## EXERCISE
Set down the full listing exactly, character for character.

-------- MATERIAL FOR THIS TASK

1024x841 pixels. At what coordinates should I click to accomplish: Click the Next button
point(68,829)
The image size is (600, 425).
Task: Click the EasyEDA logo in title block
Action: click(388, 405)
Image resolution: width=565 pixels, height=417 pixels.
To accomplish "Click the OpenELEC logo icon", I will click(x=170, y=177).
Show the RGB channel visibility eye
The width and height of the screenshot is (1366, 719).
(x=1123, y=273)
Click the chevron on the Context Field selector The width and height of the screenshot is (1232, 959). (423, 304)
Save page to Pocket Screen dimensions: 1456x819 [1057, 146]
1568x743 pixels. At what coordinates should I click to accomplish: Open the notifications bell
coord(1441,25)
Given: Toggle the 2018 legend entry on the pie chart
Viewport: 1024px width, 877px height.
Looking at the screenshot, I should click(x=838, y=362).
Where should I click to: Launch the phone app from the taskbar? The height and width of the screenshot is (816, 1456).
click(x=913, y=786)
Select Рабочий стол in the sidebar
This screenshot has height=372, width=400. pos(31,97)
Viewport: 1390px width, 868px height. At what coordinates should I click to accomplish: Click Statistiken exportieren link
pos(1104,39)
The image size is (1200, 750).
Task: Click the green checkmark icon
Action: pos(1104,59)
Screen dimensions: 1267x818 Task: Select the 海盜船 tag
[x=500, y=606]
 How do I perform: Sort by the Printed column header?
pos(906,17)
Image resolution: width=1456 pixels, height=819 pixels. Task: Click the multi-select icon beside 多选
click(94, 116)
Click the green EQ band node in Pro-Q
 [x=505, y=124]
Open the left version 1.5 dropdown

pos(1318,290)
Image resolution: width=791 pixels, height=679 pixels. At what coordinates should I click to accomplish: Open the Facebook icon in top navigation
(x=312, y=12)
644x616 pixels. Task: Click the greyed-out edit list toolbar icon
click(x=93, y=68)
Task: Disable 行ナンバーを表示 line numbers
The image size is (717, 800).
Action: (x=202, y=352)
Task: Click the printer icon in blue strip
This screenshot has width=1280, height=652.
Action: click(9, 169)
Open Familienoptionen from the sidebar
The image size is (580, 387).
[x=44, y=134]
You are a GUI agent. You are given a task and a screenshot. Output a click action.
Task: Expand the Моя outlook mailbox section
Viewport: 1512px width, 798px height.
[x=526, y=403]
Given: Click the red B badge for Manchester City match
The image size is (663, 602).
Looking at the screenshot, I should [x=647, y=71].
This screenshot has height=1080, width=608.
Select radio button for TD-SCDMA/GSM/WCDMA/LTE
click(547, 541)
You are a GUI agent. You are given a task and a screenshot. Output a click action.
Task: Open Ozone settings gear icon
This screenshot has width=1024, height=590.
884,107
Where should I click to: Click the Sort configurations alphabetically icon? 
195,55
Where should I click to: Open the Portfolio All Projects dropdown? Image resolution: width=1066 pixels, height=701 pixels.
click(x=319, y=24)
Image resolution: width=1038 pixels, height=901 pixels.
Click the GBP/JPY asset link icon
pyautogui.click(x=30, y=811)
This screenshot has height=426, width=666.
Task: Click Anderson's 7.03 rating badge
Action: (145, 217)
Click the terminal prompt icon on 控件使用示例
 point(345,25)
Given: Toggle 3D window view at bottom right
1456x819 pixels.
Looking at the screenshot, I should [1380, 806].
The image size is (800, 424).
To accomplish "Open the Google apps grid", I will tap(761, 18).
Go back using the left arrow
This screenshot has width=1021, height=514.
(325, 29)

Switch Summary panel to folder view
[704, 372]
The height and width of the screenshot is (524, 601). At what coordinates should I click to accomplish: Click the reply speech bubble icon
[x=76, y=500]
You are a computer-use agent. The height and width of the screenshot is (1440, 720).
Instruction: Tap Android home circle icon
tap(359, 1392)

----------------

## RESULT
1024x841 pixels. At what coordinates should I click to accomplish: Click the Next button
point(68,829)
The image size is (600, 425).
Task: Click the EasyEDA logo in title block
Action: click(388, 405)
Image resolution: width=565 pixels, height=417 pixels.
To accomplish "Click the OpenELEC logo icon", I will click(x=170, y=177).
Show the RGB channel visibility eye
The width and height of the screenshot is (1366, 719).
(x=1123, y=273)
Click the chevron on the Context Field selector The width and height of the screenshot is (1232, 959). (423, 304)
Save page to Pocket Screen dimensions: 1456x819 [1057, 146]
1568x743 pixels. At what coordinates should I click to accomplish: Open the notifications bell
coord(1441,25)
Given: Toggle the 2018 legend entry on the pie chart
Viewport: 1024px width, 877px height.
Looking at the screenshot, I should click(x=838, y=362).
Where should I click to: Launch the phone app from the taskbar? The height and width of the screenshot is (816, 1456).
click(x=913, y=786)
Select Рабочий стол in the sidebar
This screenshot has height=372, width=400. pos(31,97)
Viewport: 1390px width, 868px height. At what coordinates should I click to accomplish: Click Statistiken exportieren link
pos(1104,39)
The image size is (1200, 750).
Task: Click the green checkmark icon
Action: pos(1104,59)
Screen dimensions: 1267x818 Task: Select the 海盜船 tag
[x=500, y=606]
 How do I perform: Sort by the Printed column header?
pos(906,17)
Image resolution: width=1456 pixels, height=819 pixels. Task: Click the multi-select icon beside 多选
click(94, 116)
Click the green EQ band node in Pro-Q
 [x=505, y=124]
Open the left version 1.5 dropdown

pos(1318,290)
Image resolution: width=791 pixels, height=679 pixels. At what coordinates should I click to accomplish: Open the Facebook icon in top navigation
(x=312, y=12)
644x616 pixels. Task: Click the greyed-out edit list toolbar icon
click(x=93, y=68)
Task: Disable 行ナンバーを表示 line numbers
The image size is (717, 800).
Action: (x=202, y=352)
Task: Click the printer icon in blue strip
This screenshot has width=1280, height=652.
Action: click(9, 169)
Open Familienoptionen from the sidebar
The image size is (580, 387).
[x=44, y=134]
You are a GUI agent. You are given a task and a screenshot. Output a click action.
Task: Expand the Моя outlook mailbox section
Viewport: 1512px width, 798px height.
[x=526, y=403]
Given: Click the red B badge for Manchester City match
The image size is (663, 602).
Looking at the screenshot, I should [x=647, y=71].
This screenshot has height=1080, width=608.
Select radio button for TD-SCDMA/GSM/WCDMA/LTE
click(547, 541)
You are a GUI agent. You are given a task and a screenshot. Output a click action.
Task: Open Ozone settings gear icon
This screenshot has width=1024, height=590.
884,107
Where should I click to: Click the Sort configurations alphabetically icon? 
195,55
Where should I click to: Open the Portfolio All Projects dropdown? Image resolution: width=1066 pixels, height=701 pixels.
click(x=319, y=24)
Image resolution: width=1038 pixels, height=901 pixels.
Click the GBP/JPY asset link icon
pyautogui.click(x=30, y=811)
This screenshot has height=426, width=666.
Task: Click Anderson's 7.03 rating badge
Action: (145, 217)
Click the terminal prompt icon on 控件使用示例
 point(345,25)
Given: Toggle 3D window view at bottom right
1456x819 pixels.
Looking at the screenshot, I should [1380, 806].
The image size is (800, 424).
To accomplish "Open the Google apps grid", I will tap(761, 18).
Go back using the left arrow
This screenshot has width=1021, height=514.
(325, 29)

Switch Summary panel to folder view
[704, 372]
The height and width of the screenshot is (524, 601). At what coordinates should I click to accomplish: Click the reply speech bubble icon
[x=76, y=500]
You are a computer-use agent. The height and width of the screenshot is (1440, 720).
Instruction: Tap Android home circle icon
tap(359, 1392)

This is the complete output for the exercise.